Im about to end my life... i had been thinking several times for more than a week now and i guess ill do it.
i grew up in a broken family, my mom abandoned me when i was born since she wanted fo fullfil her dreams. my paternal grandparents too care of me. at the age of 3 my mom went back and stole me from them, she went to singapore but she left with her aunt, with her promised to give a monthly allowance, after my mom left, she never called nor contacted my grandma. my grandma is good to me sometimes, but her daughters are not, at age of 7 i used to clean the house, wash the dishes and i became thier running errand. when i was in 6th grade my grandma cant no longer take care of me since she already lost her job, she turned me over to my uncle ( mom's brother ) . that was the time that i had a chance to met my mom ( over the phone ) she already lived in Canada. i stayed at my uncle's house while my mom sends money for my allowance, my uncle is nice but her wife is not, i never felt i was part of the family, even my mom sends money, she still makes me feel that im just an additional mouth to feed. i graduated high school, it was also the time that my grandfather died. my mom went back to show her last respect, it was my first time to see her. i was so excited, so happy and all. but she made me feel that i am not her daughter anymore. she told me to look for my father and asked assistance so i can go to college, she told me that she never declared me as her daugher in Canada so it is impossible for her to bring me there, plus her new husband doesnt know everything about me.

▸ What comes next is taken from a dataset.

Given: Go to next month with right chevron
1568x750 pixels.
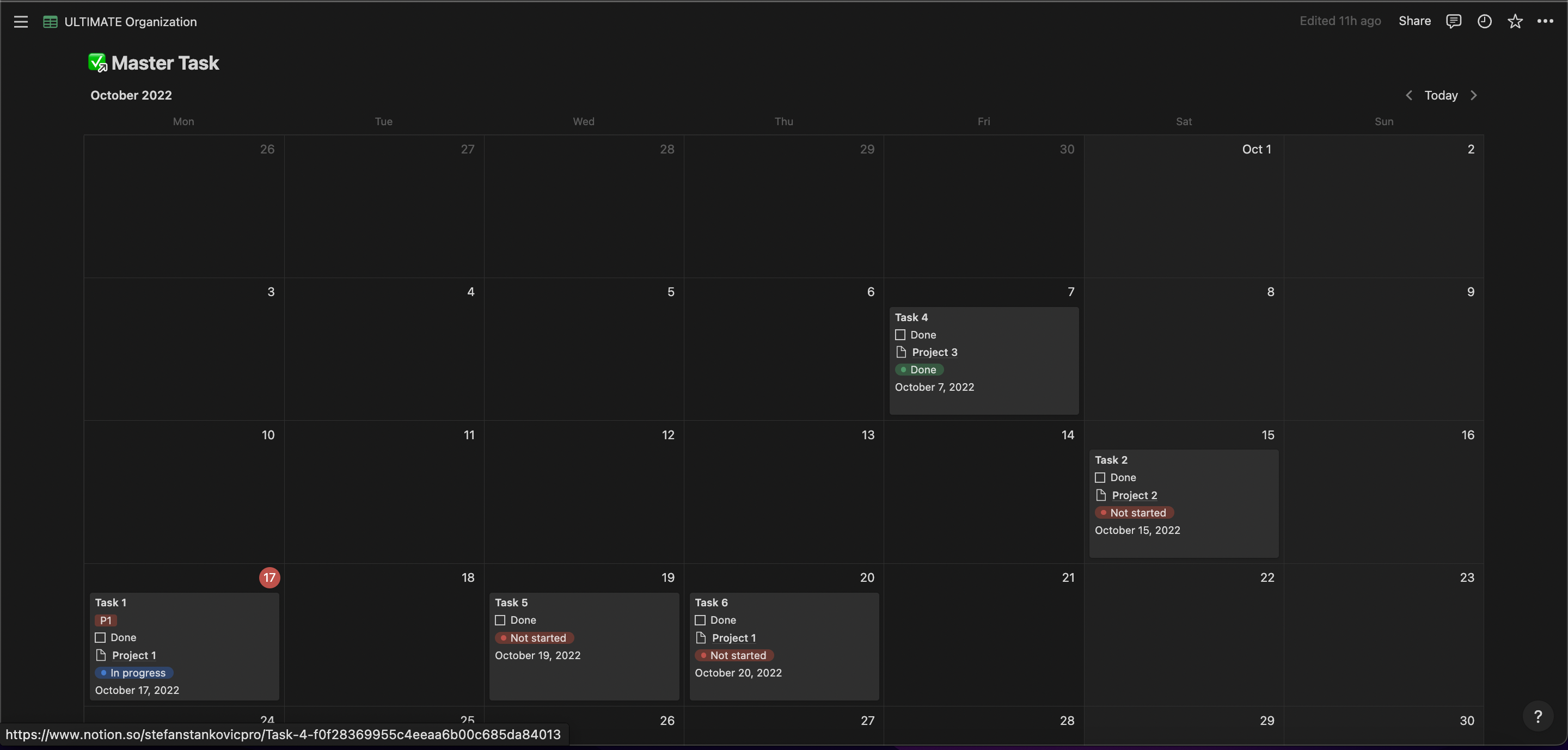Looking at the screenshot, I should click(x=1474, y=95).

My uncle and his wife told me to look for my father since my mom cant no longer send money for me. i was able to find my father's family, but he already has his own family and his mother in law doesnt know anything about me , so i cant stay with them. i have no place to live, been sleeping in church, streets , waiting shed. ive done so many things so i would be able to afford to eat and have shelter. i worked and study at the same time, finished college.
i met a guy whom i thought will be the answer to my prayers so i can have a family of my own. i got pregnant, he is jobless so i work for us and for his family. after 5 years i found out he is having an affair with our neighbor. i left and bring my child with me. i struggled a lot, working , being a mom, i have to leave my 5 year old kid alone so i can work, my salary is not enough for all our expenses.
i recently met a guy, he made me feel so special, so happy, he asked me to stop working because he promised he will come here in my country to see me. i resigned, i depend on him, i always try to tell him let me work because he keeps on saying he is coming next month but its been almost a year but he never been here.
he disappeared . my life seems fall down, i depend on him too much, i loved him so much, he disappeared without saying a word. been trying to contact him but he never answered. im getting tired of being temporarily being happy, everything i hoped for, just a simple love i cant have it. yes i am now struggling with financial issuses and emotional issues. what makes me more weak is because of my child, school year is about to start but i cant do anything. if i die.. im sure his father will start to do somethibg for him.